0

I am investigating whether storing points in a numpy array helps me search for points, and I have several questions about it.

I have a Point class that represents a 3-dimensional point.

class Point( object ):
  def __init__( self, x, y, z ):
    self.x = x
    self.y = y
    self.z = z

  def __repr__( self ):
    return "<Point (%r, %r, %r)>" % ( self.x, self.y, self.z )

I build a list of Point objects. Notice that the coordinates (1, 2, 3) deliberately occurs twice; that is what I am going to search for.

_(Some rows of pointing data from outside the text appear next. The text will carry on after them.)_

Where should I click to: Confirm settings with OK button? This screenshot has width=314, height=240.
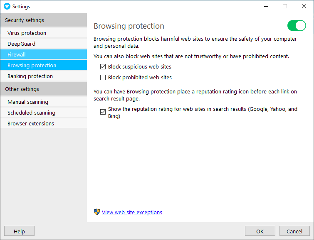coord(260,231)
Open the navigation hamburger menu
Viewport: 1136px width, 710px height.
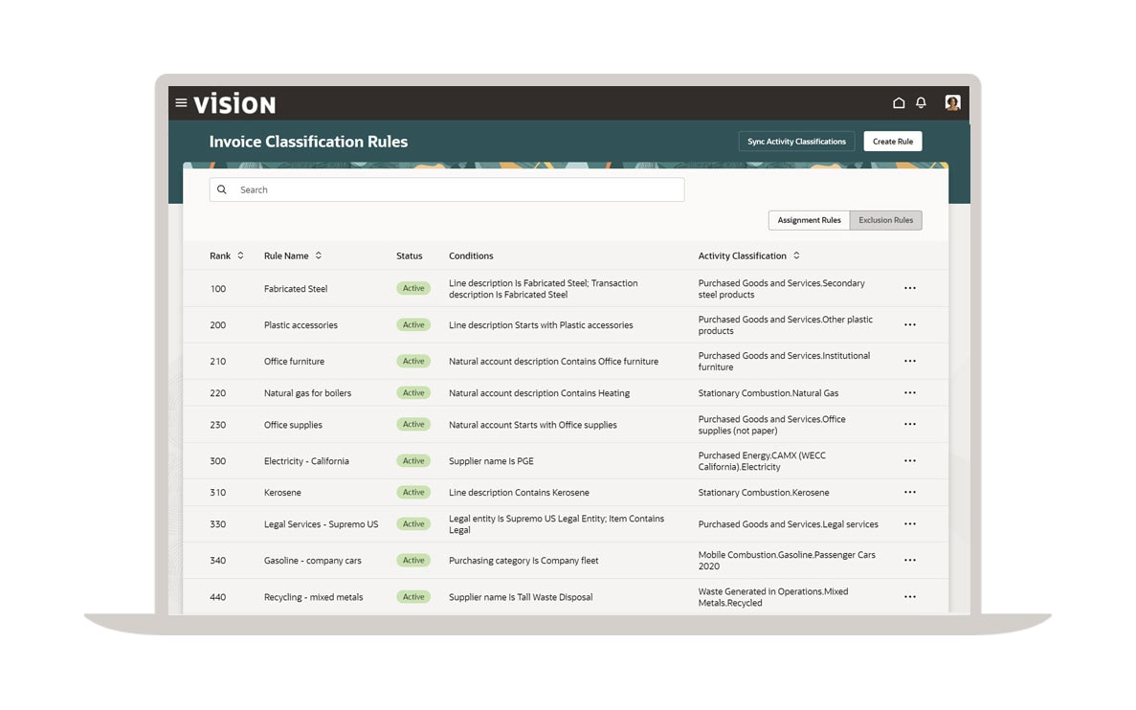(x=182, y=102)
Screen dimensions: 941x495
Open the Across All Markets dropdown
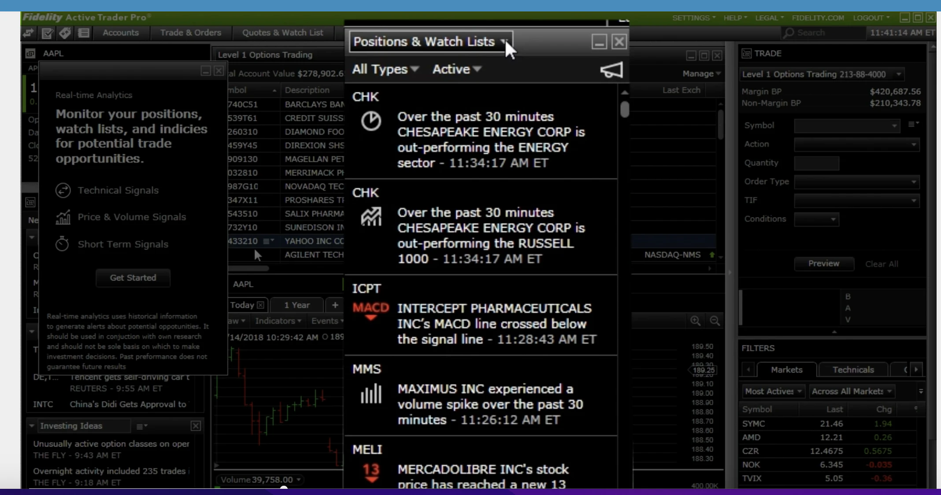click(x=851, y=391)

>>> points = [Point(1, 2, 3), Point(4, 5, 6), Point(1, 2, 3), Point(7, 8, 9)]

I store the Point objects in a numpy array.

>>> import numpy
>>> npoints = numpy.array( points )
>>> npoints
array([<Point (1, 2, 3)>, <Point (4, 5, 6)>, <Point (1, 2, 3)>,
   <Point (7, 8, 9)>], dtype=object)

I search for all points with coordinates (1, 2, 3) in the following manner.

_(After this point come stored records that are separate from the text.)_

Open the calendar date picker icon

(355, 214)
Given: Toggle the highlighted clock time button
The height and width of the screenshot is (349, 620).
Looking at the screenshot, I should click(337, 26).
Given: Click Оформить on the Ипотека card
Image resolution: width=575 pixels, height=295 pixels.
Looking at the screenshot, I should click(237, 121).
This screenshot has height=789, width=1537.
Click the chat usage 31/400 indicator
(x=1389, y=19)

>>> numpy.where( npoints == Point(1, 2, 3) )
>>> (array([], dtype=int64),)

But, the result is not useful. So, that does not seem to be the correct way to do it. Is numpy.where the thing to use? Is there another way to express the condition for numpy.where that would be successful?

The next thing I try is to store just the coordinates of the points in a numpy array.

>>> npoints = numpy.array( [(p.x, p.y, p.z) for p in points ])
>>> npoints
array([[1, 2, 3],
      [4, 5, 6],
      [1, 2, 3],
      [7, 8, 9]])

I search for all points with coordinates (1,2,3) in the following manner.

>>> numpy.where( npoints == [1,2,3] )
(array([0, 0, 0, 2, 2, 2]), array([0, 1, 2, 0, 1, 2]))

The result is, at least, something I can deal with. The array of row indexes in the first return value, array([0, 0, 0, 2, 2, 2]), does indeed tell me that the coordinates I am searching for are in rows 0 and 2 of npoints. I could get away with doing something like the following.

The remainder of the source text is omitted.